Write each record again exactly as it stands.

□ □ □ □ □

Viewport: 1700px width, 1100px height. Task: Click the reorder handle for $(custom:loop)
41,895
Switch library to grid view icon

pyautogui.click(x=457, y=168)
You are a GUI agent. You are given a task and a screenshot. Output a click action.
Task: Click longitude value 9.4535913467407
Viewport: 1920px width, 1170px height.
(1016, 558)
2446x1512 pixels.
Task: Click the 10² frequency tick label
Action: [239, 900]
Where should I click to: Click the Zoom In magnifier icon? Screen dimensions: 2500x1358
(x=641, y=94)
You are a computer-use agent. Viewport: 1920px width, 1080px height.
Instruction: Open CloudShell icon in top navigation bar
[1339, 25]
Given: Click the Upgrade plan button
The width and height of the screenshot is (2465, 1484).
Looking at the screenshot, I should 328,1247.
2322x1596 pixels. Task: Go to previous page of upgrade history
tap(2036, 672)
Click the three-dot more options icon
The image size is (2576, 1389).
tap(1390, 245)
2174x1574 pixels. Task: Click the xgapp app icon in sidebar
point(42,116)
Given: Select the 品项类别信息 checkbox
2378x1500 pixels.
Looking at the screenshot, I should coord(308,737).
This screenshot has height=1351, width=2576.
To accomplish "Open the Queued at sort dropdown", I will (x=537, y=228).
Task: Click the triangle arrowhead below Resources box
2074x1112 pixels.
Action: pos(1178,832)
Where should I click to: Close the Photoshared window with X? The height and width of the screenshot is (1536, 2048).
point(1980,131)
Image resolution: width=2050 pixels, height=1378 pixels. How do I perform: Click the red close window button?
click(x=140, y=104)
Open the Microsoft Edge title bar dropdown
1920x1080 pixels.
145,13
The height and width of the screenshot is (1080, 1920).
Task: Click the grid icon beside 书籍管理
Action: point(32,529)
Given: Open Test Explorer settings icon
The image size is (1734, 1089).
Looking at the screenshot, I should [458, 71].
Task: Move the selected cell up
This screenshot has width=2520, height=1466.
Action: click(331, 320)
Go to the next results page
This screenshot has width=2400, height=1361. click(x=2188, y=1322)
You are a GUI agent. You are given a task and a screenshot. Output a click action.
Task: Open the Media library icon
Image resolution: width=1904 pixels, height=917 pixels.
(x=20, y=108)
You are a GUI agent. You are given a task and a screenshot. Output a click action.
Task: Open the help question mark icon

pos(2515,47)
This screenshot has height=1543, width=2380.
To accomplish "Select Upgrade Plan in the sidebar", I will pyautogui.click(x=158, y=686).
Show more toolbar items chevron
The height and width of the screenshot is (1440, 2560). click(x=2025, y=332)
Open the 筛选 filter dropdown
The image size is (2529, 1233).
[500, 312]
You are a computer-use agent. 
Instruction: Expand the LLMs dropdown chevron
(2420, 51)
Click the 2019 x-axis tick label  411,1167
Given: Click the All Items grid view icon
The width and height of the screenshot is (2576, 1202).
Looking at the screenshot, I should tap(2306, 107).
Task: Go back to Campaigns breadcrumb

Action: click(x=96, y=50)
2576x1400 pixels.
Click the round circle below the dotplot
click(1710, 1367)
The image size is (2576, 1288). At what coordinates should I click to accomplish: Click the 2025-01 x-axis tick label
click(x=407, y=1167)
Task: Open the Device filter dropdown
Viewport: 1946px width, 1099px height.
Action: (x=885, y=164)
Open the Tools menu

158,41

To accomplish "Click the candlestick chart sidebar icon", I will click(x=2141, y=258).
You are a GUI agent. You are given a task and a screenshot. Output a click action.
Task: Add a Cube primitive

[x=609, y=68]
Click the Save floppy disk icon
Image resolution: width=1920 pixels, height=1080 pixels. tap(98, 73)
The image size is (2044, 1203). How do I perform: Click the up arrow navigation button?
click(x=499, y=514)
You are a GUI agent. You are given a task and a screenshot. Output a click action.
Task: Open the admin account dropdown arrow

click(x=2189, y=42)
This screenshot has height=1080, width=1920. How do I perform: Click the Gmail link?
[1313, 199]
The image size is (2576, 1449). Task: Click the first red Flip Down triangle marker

□ □ □ □ □

### SOLUTION
Viewport: 1700px width, 1100px height. Task: Click the reorder handle for $(custom:loop)
41,895
Switch library to grid view icon

pyautogui.click(x=457, y=168)
You are a GUI agent. You are given a task and a screenshot. Output a click action.
Task: Click longitude value 9.4535913467407
Viewport: 1920px width, 1170px height.
(1016, 558)
2446x1512 pixels.
Task: Click the 10² frequency tick label
Action: [239, 900]
Where should I click to: Click the Zoom In magnifier icon? Screen dimensions: 2500x1358
(x=641, y=94)
You are a computer-use agent. Viewport: 1920px width, 1080px height.
Instruction: Open CloudShell icon in top navigation bar
[1339, 25]
Given: Click the Upgrade plan button
The width and height of the screenshot is (2465, 1484).
Looking at the screenshot, I should 328,1247.
2322x1596 pixels. Task: Go to previous page of upgrade history
tap(2036, 672)
Click the three-dot more options icon
The image size is (2576, 1389).
tap(1390, 245)
2174x1574 pixels. Task: Click the xgapp app icon in sidebar
point(42,116)
Given: Select the 品项类别信息 checkbox
2378x1500 pixels.
Looking at the screenshot, I should coord(308,737).
This screenshot has height=1351, width=2576.
To accomplish "Open the Queued at sort dropdown", I will (x=537, y=228).
Task: Click the triangle arrowhead below Resources box
2074x1112 pixels.
Action: pos(1178,832)
Where should I click to: Close the Photoshared window with X? The height and width of the screenshot is (1536, 2048).
point(1980,131)
Image resolution: width=2050 pixels, height=1378 pixels. How do I perform: Click the red close window button?
click(x=140, y=104)
Open the Microsoft Edge title bar dropdown
1920x1080 pixels.
145,13
The height and width of the screenshot is (1080, 1920).
Task: Click the grid icon beside 书籍管理
Action: point(32,529)
Given: Open Test Explorer settings icon
The image size is (1734, 1089).
Looking at the screenshot, I should [458, 71].
Task: Move the selected cell up
This screenshot has width=2520, height=1466.
Action: click(331, 320)
Go to the next results page
This screenshot has width=2400, height=1361. click(x=2188, y=1322)
You are a GUI agent. You are given a task and a screenshot. Output a click action.
Task: Open the Media library icon
Image resolution: width=1904 pixels, height=917 pixels.
(x=20, y=108)
You are a GUI agent. You are given a task and a screenshot. Output a click action.
Task: Open the help question mark icon

pos(2515,47)
This screenshot has height=1543, width=2380.
To accomplish "Select Upgrade Plan in the sidebar", I will pyautogui.click(x=158, y=686).
Show more toolbar items chevron
The height and width of the screenshot is (1440, 2560). click(x=2025, y=332)
Open the 筛选 filter dropdown
The image size is (2529, 1233).
[500, 312]
You are a computer-use agent. 
Instruction: Expand the LLMs dropdown chevron
(2420, 51)
Click the 2019 x-axis tick label  411,1167
Given: Click the All Items grid view icon
The width and height of the screenshot is (2576, 1202).
Looking at the screenshot, I should tap(2306, 107).
Task: Go back to Campaigns breadcrumb

Action: click(x=96, y=50)
2576x1400 pixels.
Click the round circle below the dotplot
click(1710, 1367)
The image size is (2576, 1288). At what coordinates should I click to accomplish: Click the 2025-01 x-axis tick label
click(x=407, y=1167)
Task: Open the Device filter dropdown
Viewport: 1946px width, 1099px height.
Action: (x=885, y=164)
Open the Tools menu

158,41

To accomplish "Click the candlestick chart sidebar icon", I will click(x=2141, y=258).
You are a GUI agent. You are given a task and a screenshot. Output a click action.
Task: Add a Cube primitive

[x=609, y=68]
Click the Save floppy disk icon
Image resolution: width=1920 pixels, height=1080 pixels. tap(98, 73)
The image size is (2044, 1203). How do I perform: Click the up arrow navigation button?
click(x=499, y=514)
You are a GUI agent. You are given a task and a screenshot. Output a click action.
Task: Open the admin account dropdown arrow

click(x=2189, y=42)
This screenshot has height=1080, width=1920. How do I perform: Click the Gmail link?
[1313, 199]
The image size is (2576, 1449). Task: Click the first red Flip Down triangle marker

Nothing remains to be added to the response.